Forget about the carrots grown in the chef’s garden or the wine grown in the sommelier’s personal vineyard, or the herbs grown next to the composting mound behind the restaurant itself. If this is where your garden-to-table dining experiences have peaked, you obviously haven’t tasted the crème de la crème of the locavore scene: eating dirt. “Edible dirt,” they’re calling it, is cropping up in high-end restaurants worldwide, and it’s taking farm-to-table to a whole new level—but is this trend helping or hurting the sustainable food movement?

You’ll see it at Meadowood in Napa, made from rye breadcrumbs and salt, or at Marlowe in San Francisco, made from ground olives, or at Gilt in New York, made from charred onions and mushrooms—it’s dirt at its finest, and most edible. Because really, it’s not dirt at all, but a representation of dirt, made from anything from coffee grounds to blackened vegetables to nuts to sea vegetables. The edible dirt acts as an anchor for the mélange of garden vegetables planted within the soil, such as baby radishes or cabbages.

Edible dirt seems to be a fusion of two hot (and perhaps tired?) culinary trends of the last few years: gastronomy and local foods. The current foodie generation needs to feel connected to the foods we eat, but they also want to play with their foods in such a way that their original state becomes something it isn’t at all, some hybrid creation of form and function. A strange paradox indeed.

Yet, as intriguing as the edible dirt trend can be, I can’t help but feel torn about its underlying message, that perhaps it’s an extension of the sincere garden-to-table movement gone ironically awry. Is it poking fun at the movement, or taking it to a level of arrogant absurdity?

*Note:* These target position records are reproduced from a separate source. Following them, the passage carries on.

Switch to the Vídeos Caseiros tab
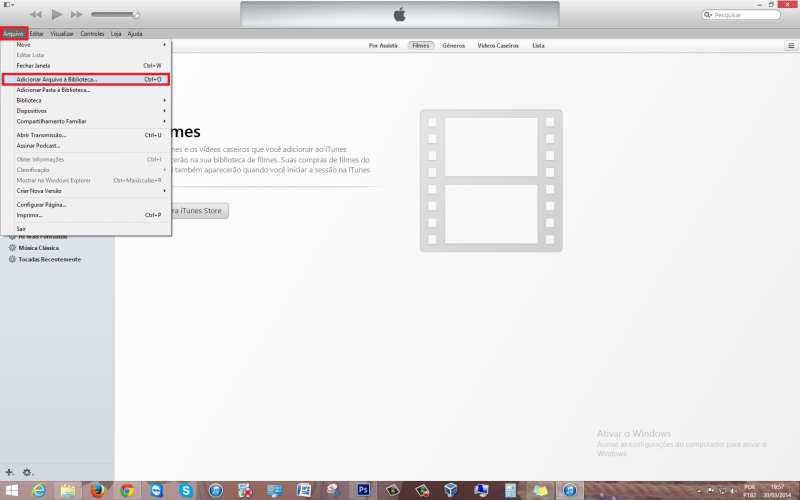Screen dimensions: 800x500 coord(498,46)
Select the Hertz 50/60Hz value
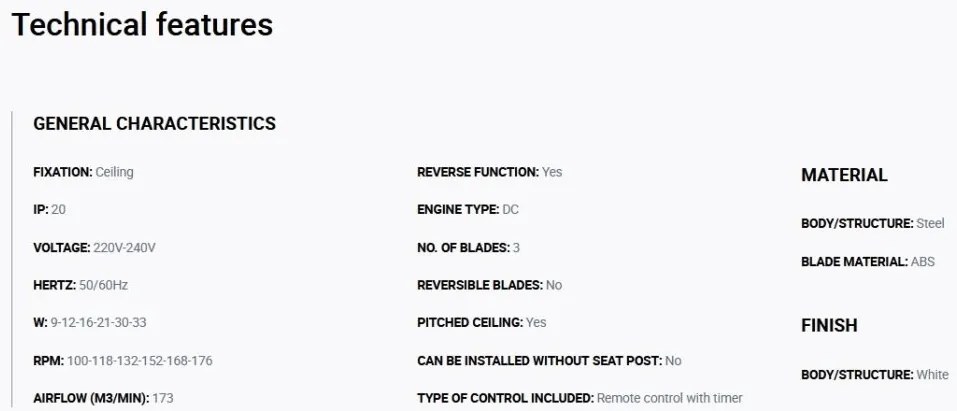Screen dimensions: 957x411 (81, 285)
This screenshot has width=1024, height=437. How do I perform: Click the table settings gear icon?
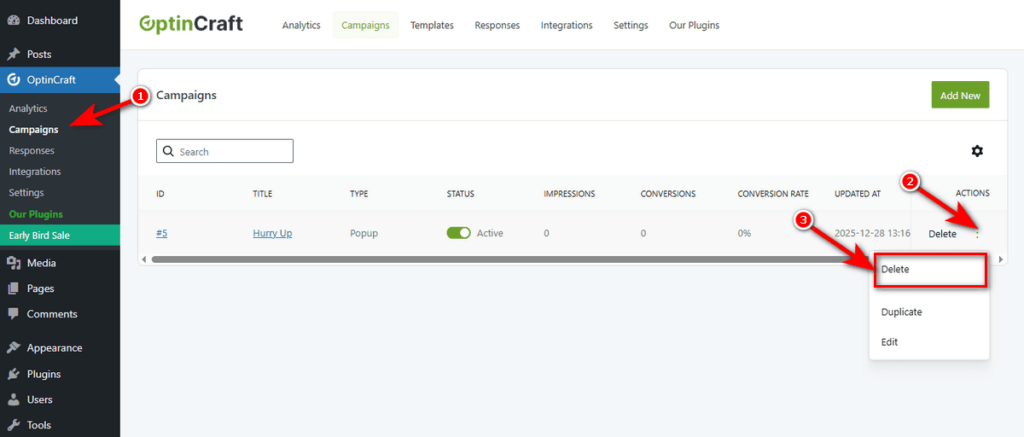977,151
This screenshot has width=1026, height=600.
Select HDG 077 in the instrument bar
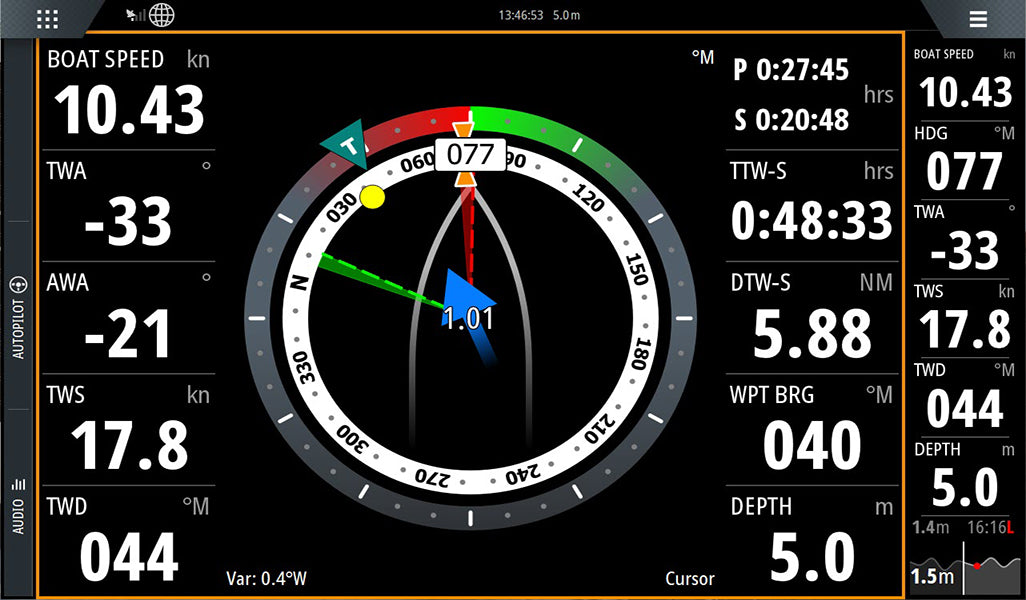pyautogui.click(x=963, y=160)
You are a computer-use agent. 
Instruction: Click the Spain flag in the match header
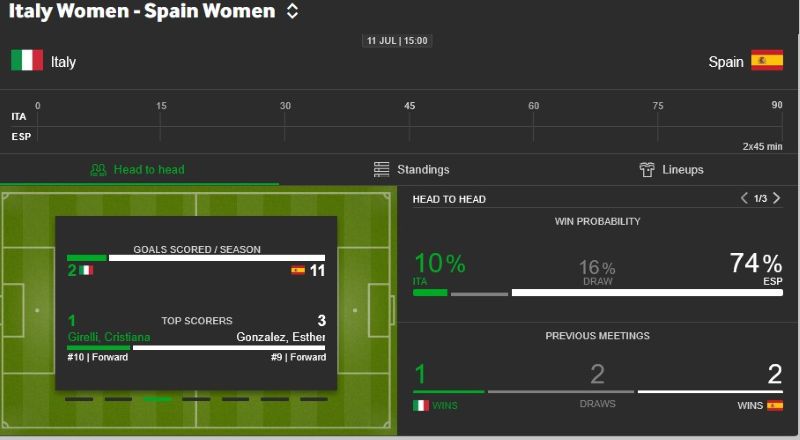(x=767, y=61)
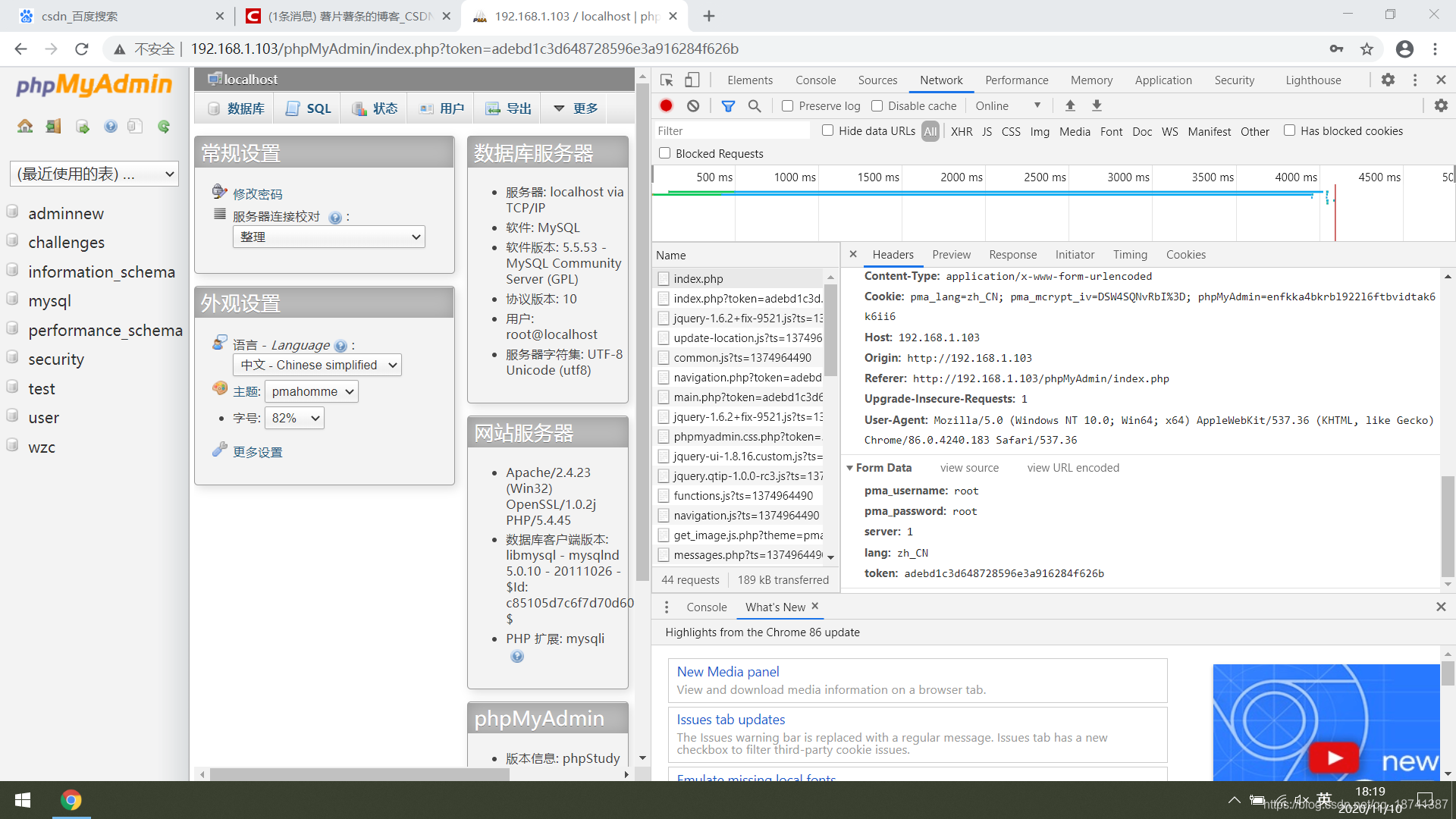
Task: Click the horizontal scrollbar under phpMyAdmin page
Action: point(359,774)
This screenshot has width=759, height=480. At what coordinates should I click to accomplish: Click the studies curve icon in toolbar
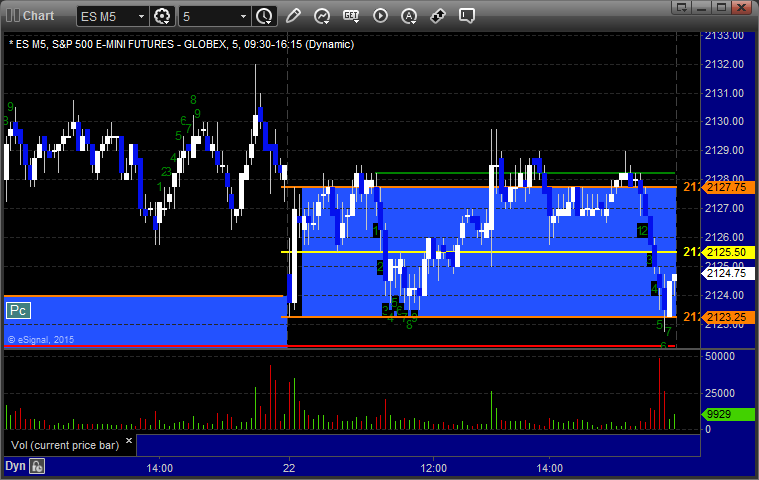click(x=322, y=16)
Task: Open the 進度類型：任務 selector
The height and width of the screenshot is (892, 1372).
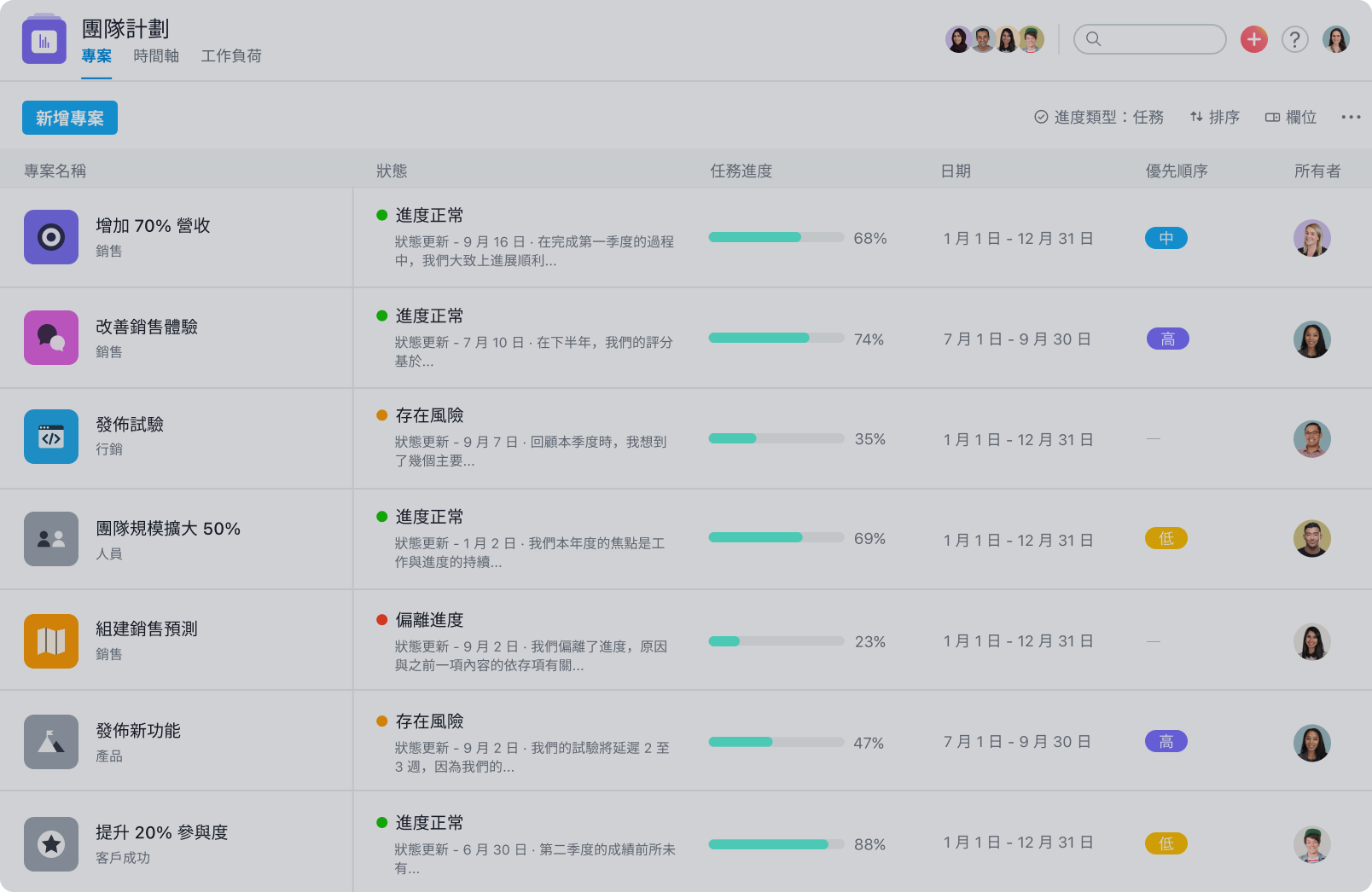Action: tap(1099, 118)
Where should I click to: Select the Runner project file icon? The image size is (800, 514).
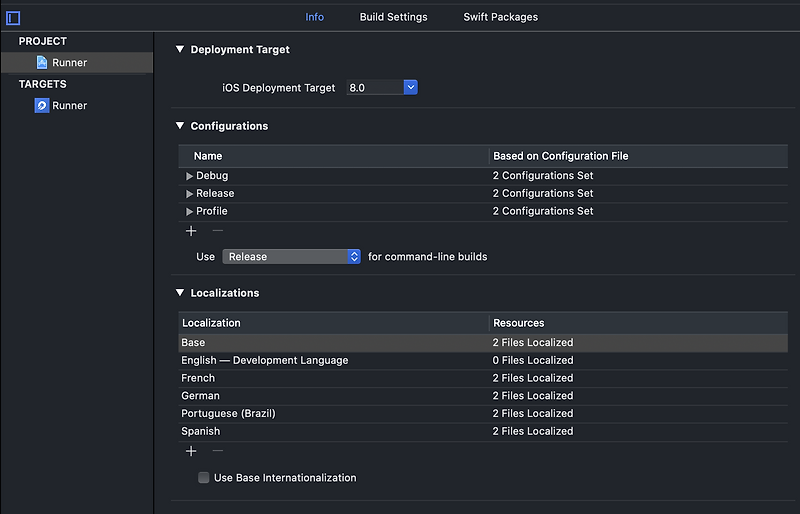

When so much of our modern populace doesn’t have the space, money, know-how or even the care to grow their own foods at home—when we’re so disconnected from the very land that grows our sustaining food—is our last reasonable option to turn to high-end cuisine to supply us with that missing link? Somehow, the act of transforming actual, edible food and typically high-cost foods at that (like hazelnuts, mushrooms and fancy gastronomiques) into edible dirt, which requires not only money but also energy and labor to do, and using it to substitute something so wholesome, so natural and so naturally unappealing as “dirt,” seems an overcompensation of upper-crust money as a means of replacing something lost to us, something at the (for lack of a better phrase) bottom of the food chain.